## [Given problem]
Put the lines of the records from the line with "Expand the 18" to the line with "The height and", both included, into a Markdown table with the columns Row and Line, numbering each line and skipping blank ones. Leave the pictures out.

## [Material for the task]
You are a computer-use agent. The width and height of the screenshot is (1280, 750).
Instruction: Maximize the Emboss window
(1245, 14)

==

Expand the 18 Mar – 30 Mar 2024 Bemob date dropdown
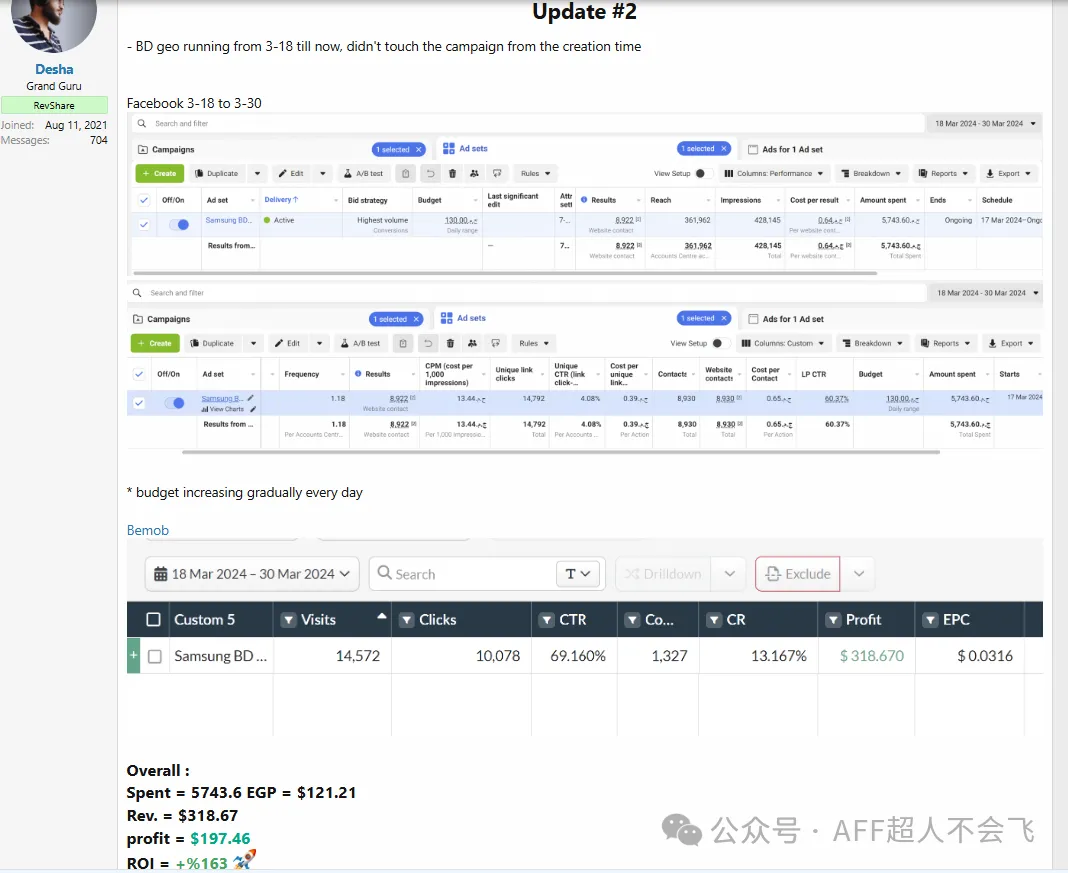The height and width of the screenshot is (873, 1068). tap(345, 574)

...

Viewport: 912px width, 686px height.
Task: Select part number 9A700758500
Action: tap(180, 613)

## [Exercise solution]
| Row | Line |
|---|---|
| 1 | Expand the 18 Mar – 30 Mar 2024 Bemob date dropdown |
| 2 | The height and width of the screenshot is (873, 1068). tap(345, 574) |